Other people blog about stuff I've blogged about. Imagine that.
- Neuroskeptic tackles the issue of autism and wealth.
- Allison at Dormivigilia blogs about referee bias in soccer.
I also discovered a very useful blog today called Better Posters. It is all about how to make better scientific posters, and surprisingly active considering the subject. How much can there possibly be to say about how to make a poster? Apparently a lot.
I've been way too unproductive today. I took a sick day off work because I had a rough night last night and a rough morning this morning, so I've been sitting around all day eating soup, reading Calvin and Hobbes (mom got me the collector's edition for my birthday, holy crap), and napping. I have a general feeling of malaise but no real symptoms aside from a sore throat and meh stomach (not exactly nauseated, but upset in some way I can't articulate), so hopefully this is just a funk and it'll go away by tomorrow. I'm hoping it is just stress and anxiety (possibly related to the pressure to churn out my manuscript, perhaps?) and not any kind of actual illness.

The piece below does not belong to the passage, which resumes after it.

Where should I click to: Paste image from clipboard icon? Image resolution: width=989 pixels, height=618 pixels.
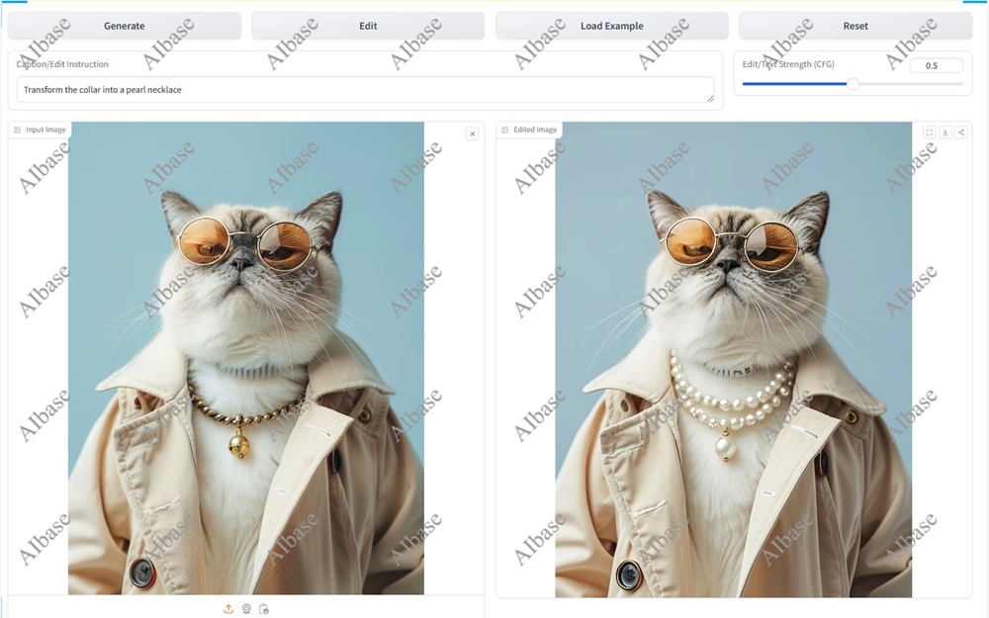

I missed lecture today on one of my favorite subjects to think about but one of my least favorite subjects to try to explain to students: gas exchange.
No matter HOW many times I try to explain the oxyhemoglobin dissociation curve, most of my students just don't get it. It's a pretty abstract idea that can be hard to absorb for a lot of students, especially when they only have the minimum prerequisites of 5 credit hours of biology or chemistry in order to take this class. To put it very simply, hemoglobin binds to oxygen when the partial pressure of oxygen is high (such as in the lungs) and kicks off oxygen when the PP of oxygen is low (such as in tissues that are actively doing work). I don't know what makes this so hard to grasp. If I were a better teacher I'd probably be able to communicate it in a more intuitive way. Fortunately I don't aspire to be a teacher after grad school.